***** RECORDS PROVIDED *****
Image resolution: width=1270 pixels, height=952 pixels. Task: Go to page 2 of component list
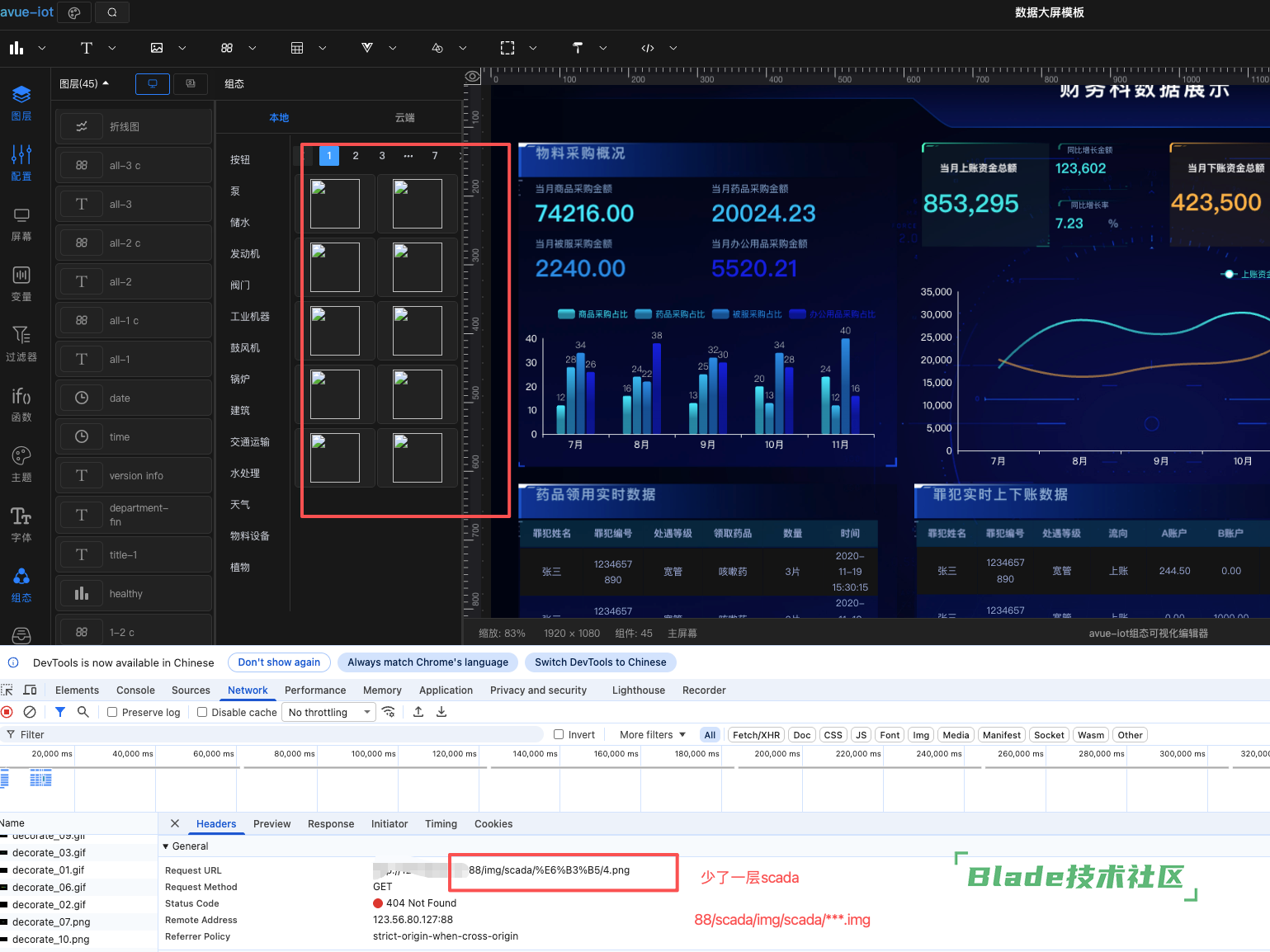pos(356,156)
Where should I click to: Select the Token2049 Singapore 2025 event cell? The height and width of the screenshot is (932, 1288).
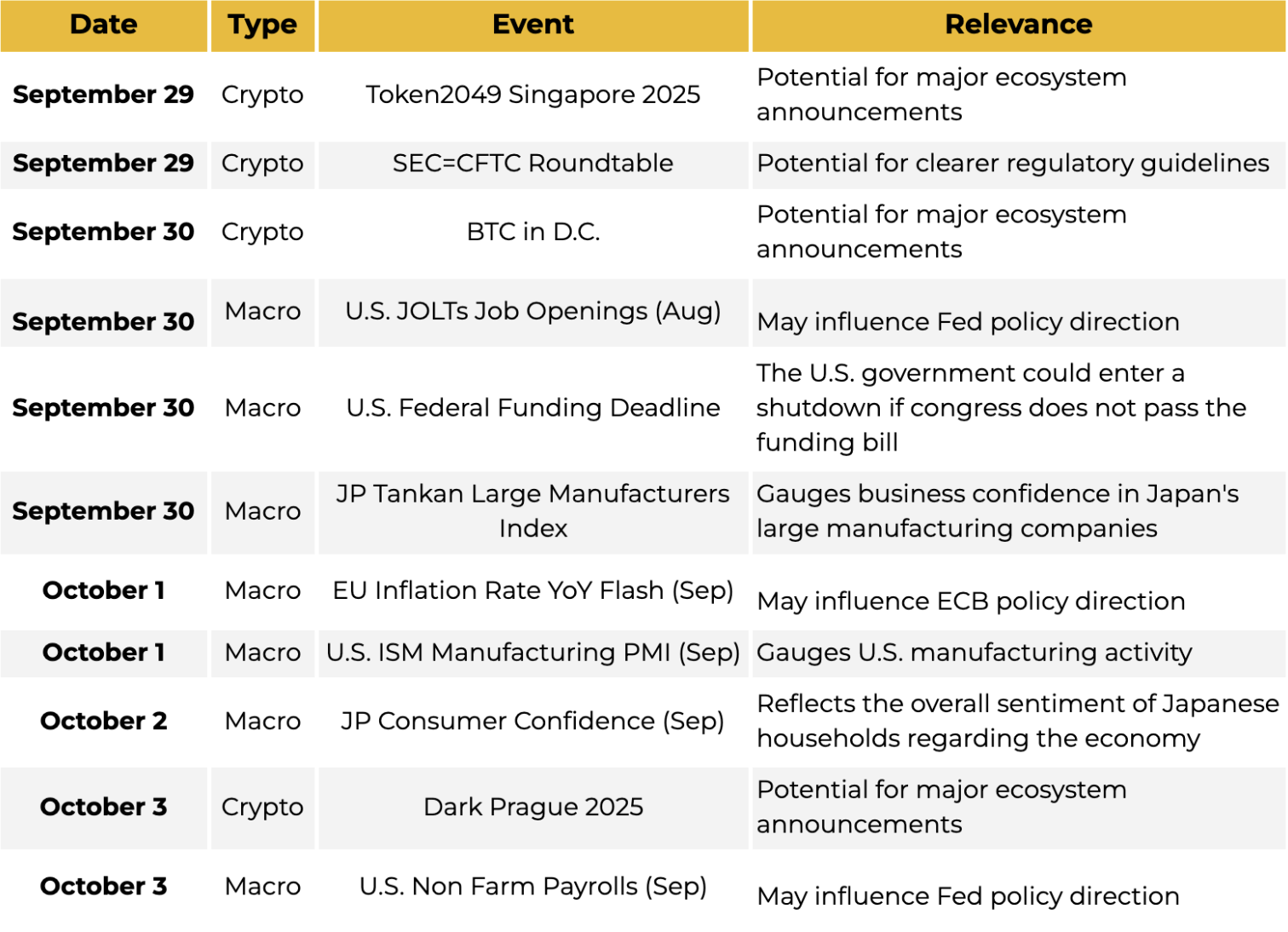533,95
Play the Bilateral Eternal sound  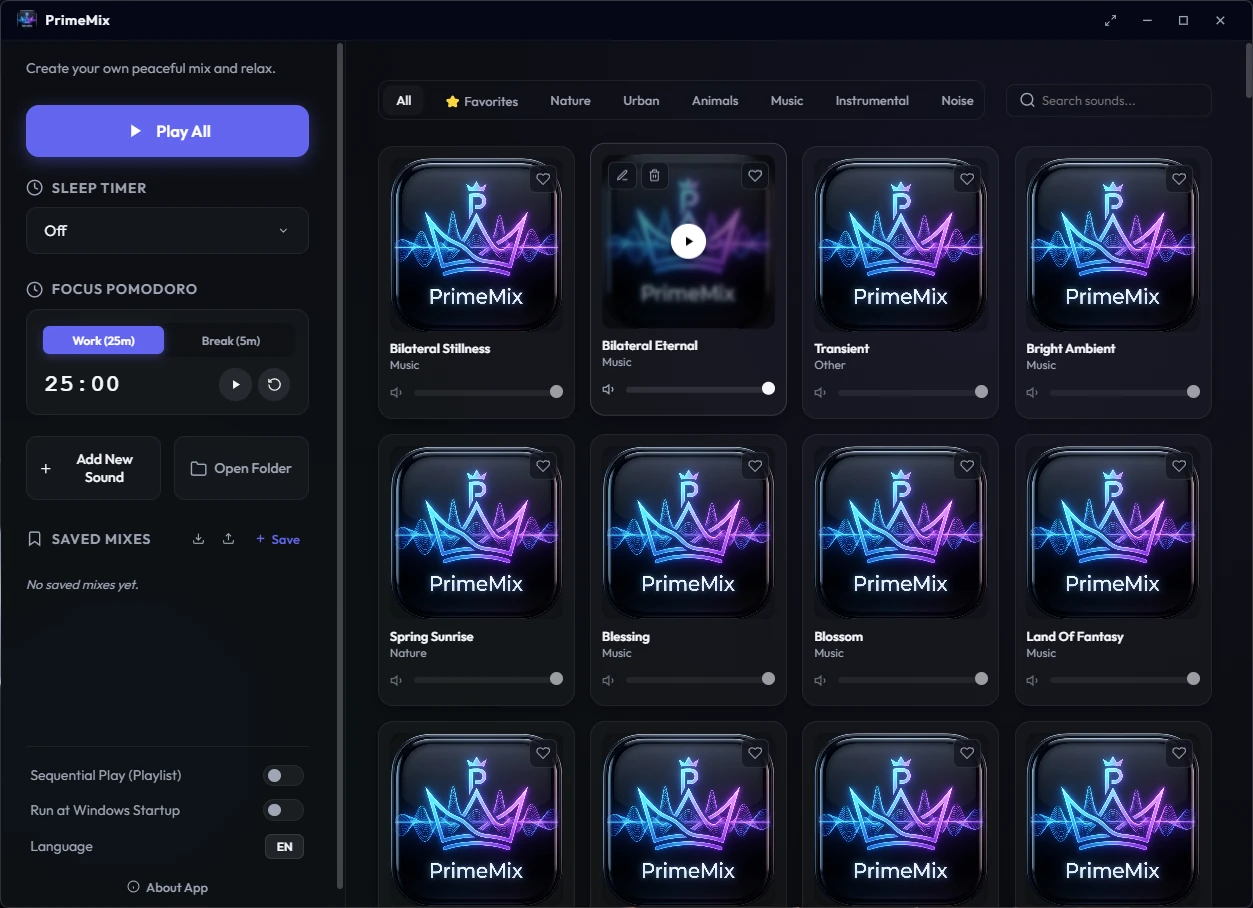(x=688, y=241)
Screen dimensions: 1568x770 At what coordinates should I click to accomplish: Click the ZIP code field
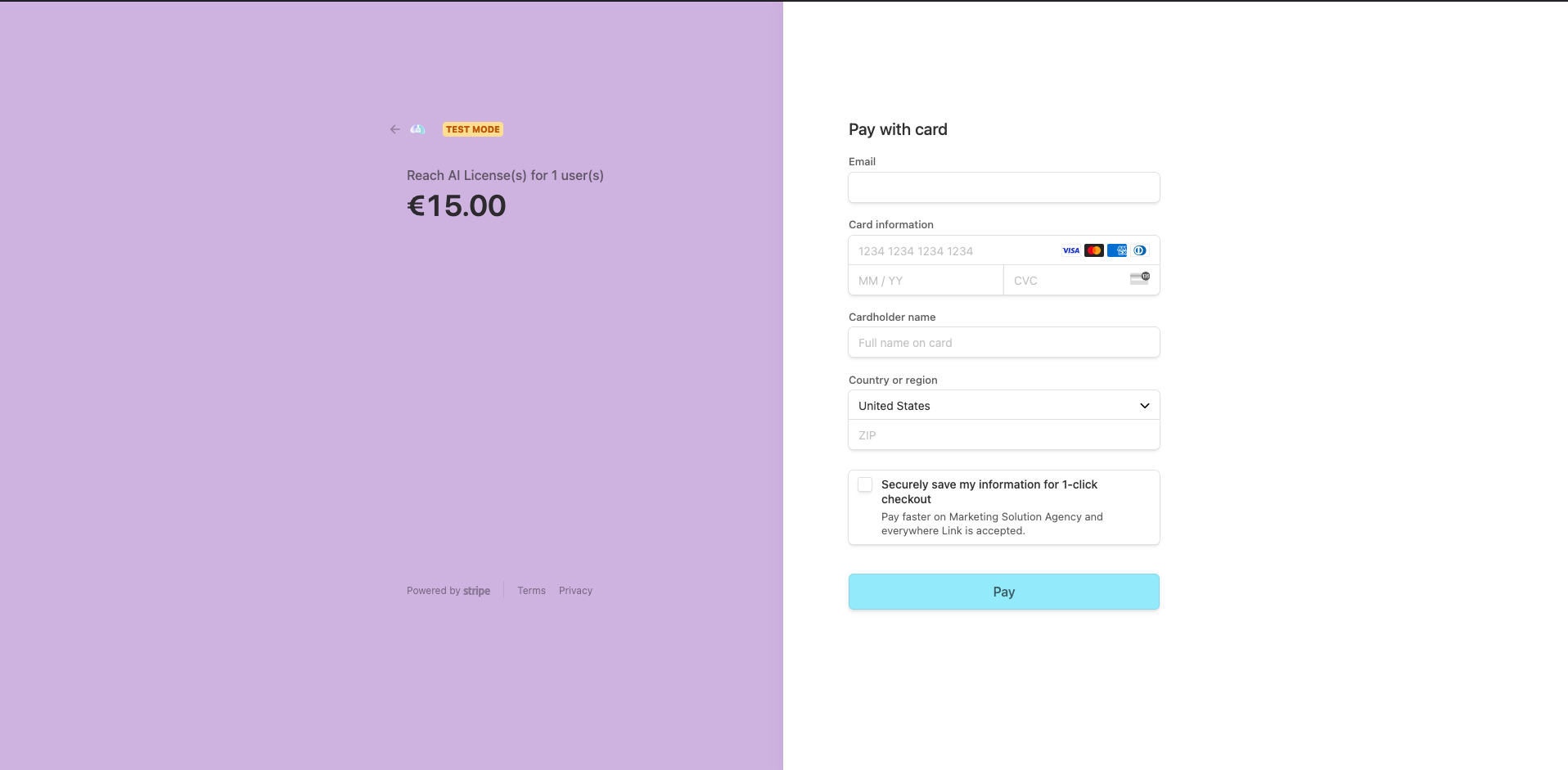[x=1004, y=435]
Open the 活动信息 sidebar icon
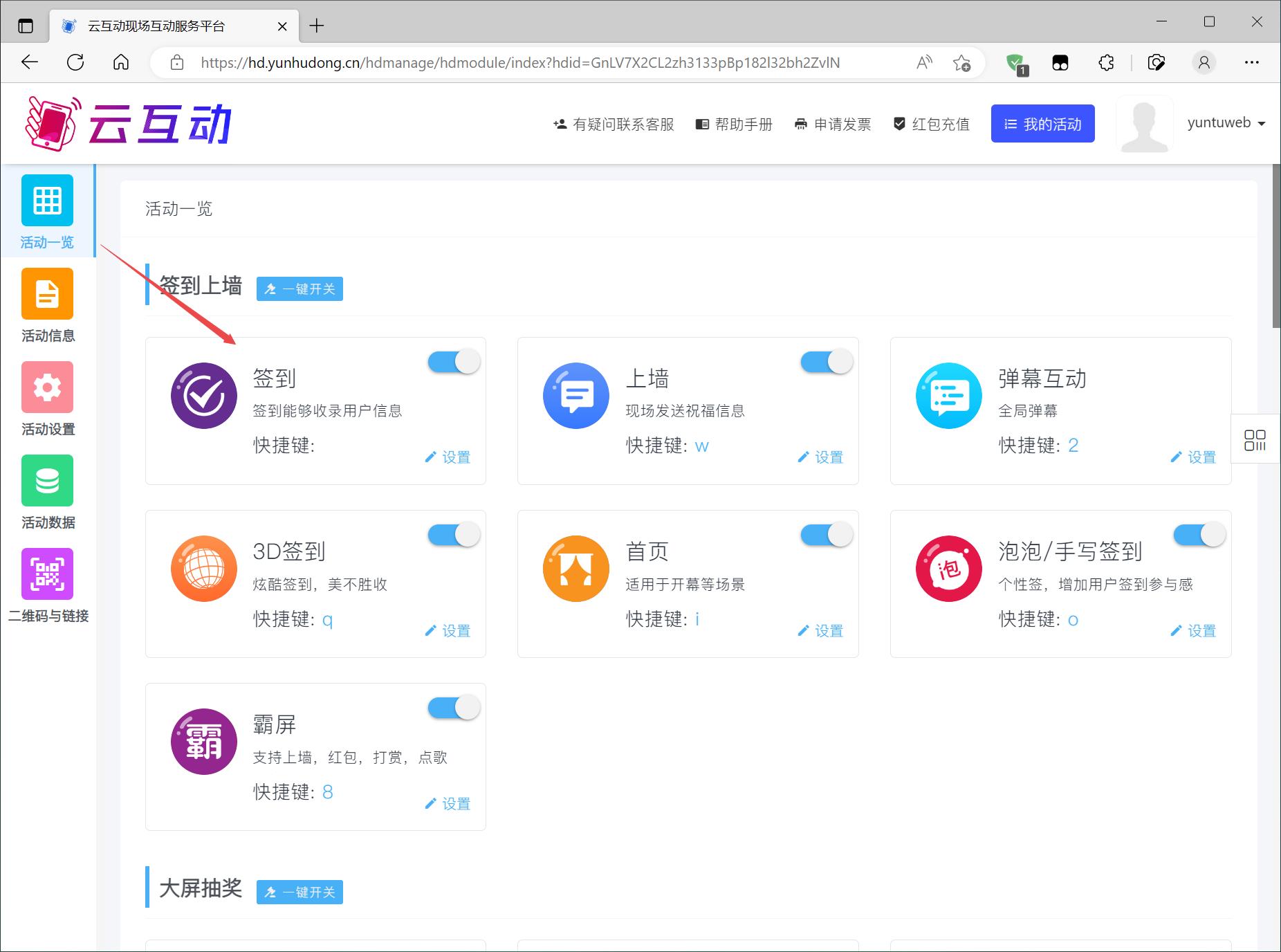The height and width of the screenshot is (952, 1281). pos(47,294)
*****
WORK INSTRUCTION: With the pictures omitted, print precisely the lines from the one with "Screen dimensions: 1568x770" to the final line of the records, both included.

RESPONSE AREA:
Screen dimensions: 1568x770 At what coordinates should I click to accomplish: Click the ZIP code field
[x=1004, y=435]
Open the 活动信息 sidebar icon
The height and width of the screenshot is (952, 1281). pos(47,294)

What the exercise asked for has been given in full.